▸ Por hacer
A: Según el texto sobre la revocación de mandato, ¿por qué esta figura se inscribe dentro de los regímenes democráticos? Responde en una o dos oraciones.
B: Transcribe del texto sobre la revocación de mandato el fragmento que comienza con "La encuesta está" y continúa hasta "que fue electa.".
C: Retoma el texto sobre la revocación de mandato y continúalo a partir de su última oración.

▸ Texto proporcionado
%%

Según la Encuesta Nacional sobre Cultura de la Legalidad y Agenda Legislativa 2019, el 76.5 por ciento de la población está de acuerdo con la posibilidad de realizar la consulta ciudadana para la revocación de mandato.

La encuesta está elaborada por la Dirección General de Análisis Legislativo del Instituto Belisario Domínguez del Senado. En esta se especificó que sólo el 18.6 por ciento dice estar en desacuerdo.

De acuerdo con Israel Palazuelos y su reporte “Revocación de mandato”, la revocación de mandato se inscribe dentro de los regímenes democráticos como una forma directa de participación ciudadana.

Esta, indica la encuesta, es el procedimiento legal mediante el cual se separa del cargo a una autoridad antes de que concluya el periodo por el que fue electa.

%%

▸ Datos de origen
%%

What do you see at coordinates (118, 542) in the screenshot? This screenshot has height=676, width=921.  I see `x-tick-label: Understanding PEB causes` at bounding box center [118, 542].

%%

▸ Respuestas del ejercicio
A: De acuerdo con el reporte "Revocación de mandato" de Israel Palazuelos, se inscribe dentro de los regímenes democráticos porque es una forma directa de participación ciudadana.

B:
La encuesta está elaborada por la Dirección General de Análisis Legislativo del Instituto Belisario Domínguez del Senado. En esta se especificó que sólo el 18.6 por ciento dice estar en desacuerdo.

De acuerdo con Israel Palazuelos y su reporte “Revocación de mandato”, la revocación de mandato se inscribe dentro de los regímenes democráticos como una forma directa de participación ciudadana.

Esta, indica la encuesta, es el procedimiento legal mediante el cual se separa del cargo a una autoridad antes de que concluya el periodo por el que fue electa.

C:
Las razones por lo que esto sucede son principalmente por la pérdida de confianza de la ciudadanía en el mandatario, resultado de la percepción de un ejercicio inadecuado de su función.

La revocación de mandato existe en México desde el 20 de diciembre de 2019 y con ella se establecería que el presidente de la república, los gobernadores de las entidades federativas y el jefe de Gobierno de la Ciudad de México podrían ser removidos del cargo.

Para que la revocación de mandato sea válida es necesario que quienes la soliciten entren en un número equivalente a por lo menos 3 por ciento de los inscritos en la lista nominal de electores.